Microsoft Planetary Computer Pro: Unlocking AI-powered geospatial insights for enterprises across industries

A proliferation of satellite constellations and connectivity to hyperscale clouds has made geospatial data available for a wide variety of sectors and use cases: from coordinating supply chains, to managing climate risk, and planning urban infrastructure, just to name a few. Yet despite its growing importance, geospatial data remains notoriously complex and siloed across a variety of sources, including satellites, drones, and other sensors—often accessible only to experts.  

To help solve this challenge, Microsoft has invested in simplifying the complex geospatial landscape—and we are excited to introduce the Public Preview of Microsoft Planetary Computer Pro, a comprehensive platform that makes it dramatically easier for organizations to harness geospatial data for real-world impact. Microsoft Planetary Computer Pro is a next-generation platform designed to bring geospatial insights into the mainstream analytics workflow.

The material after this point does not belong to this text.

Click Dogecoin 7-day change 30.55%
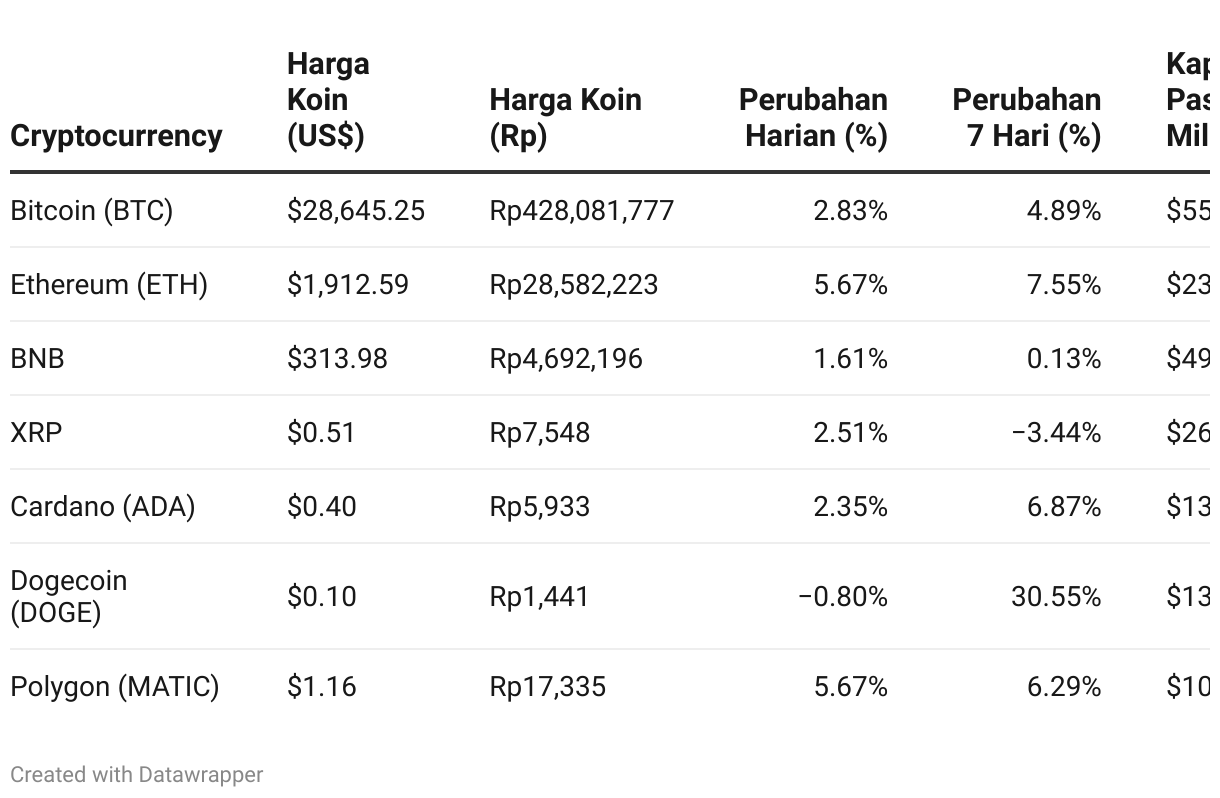The image size is (1220, 798). 1056,597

It empowers organizations to ingest, catalog, store, process, and disseminate large volumes of private geospatial data in Microsoft Azure, using familiar tools and AI-driven insights. The result? Easier access, optimized datasets, unified security, identity, and governance, and faster time to insight.   

Geospatial insights at your fingertips with Microsoft Planetary Computer Pro

Industries are already realizing the benefits. For example, energy companies are using earth observation data to help monitor infrastructure health and anticipate maintenance needs. In agriculture, organizations are optimizing crop yields by analyzing soil conditions, weather trends, and land use patterns. Retailers are refining site selection strategies by combining demographic data with mobility and footfall analytics. 

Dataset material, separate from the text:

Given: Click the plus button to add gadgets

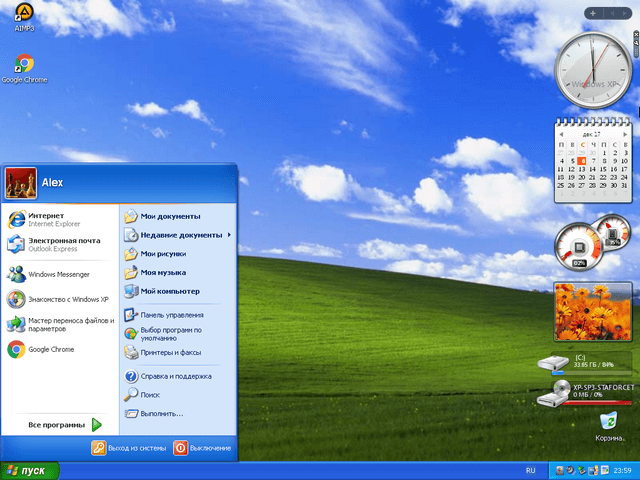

These are not isolated cases; they reflect a broader shift. As enterprises face rising pressure to become more efficient, resilient, and sustainable, the ability to operationalize geospatial data is becoming a defining competitive advantage. 

Partner momentum: A thriving ecosystem 

Microsoft’s commitment to working with partners is foundational to our mission.  

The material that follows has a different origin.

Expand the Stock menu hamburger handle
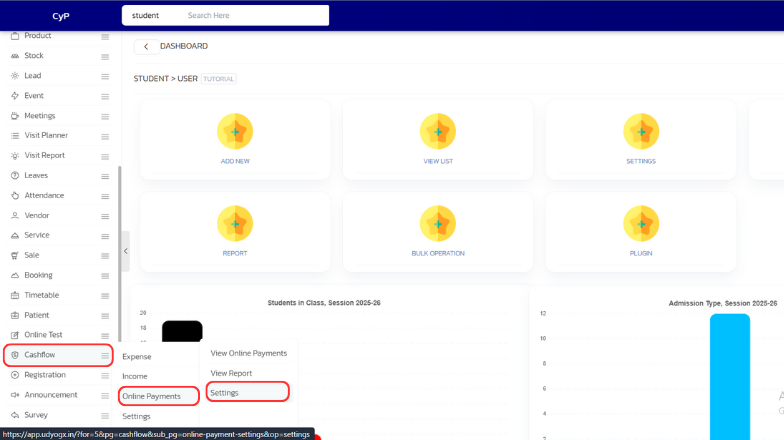Viewport: 784px width, 440px height. 105,56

Microsoft has been collaborating closely with Esri to integrate ArcGIS Pro and Enterprise into the platform. Esri users will be able to directly access managed content for use in imagery analysis workflows at any scale. This partnership enables geographic information system (GIS) professionals to continue using their preferred tools while benefiting from the scalability and AI capabilities of the Microsoft cloud. 

Microsoft partner Xoople is a start-up launching an end-to-end Earth Intelligence system powered by a new Xoople satellite constellation and Microsoft’s Planetary Computer Pro. With the help of Planetary Computer’s efficient data ingestion, indexing, management, and processing, Xoople plans to transform the datasets and deliver the latest industry insights to end customers via the Azure Marketplace and specialized ISVs. 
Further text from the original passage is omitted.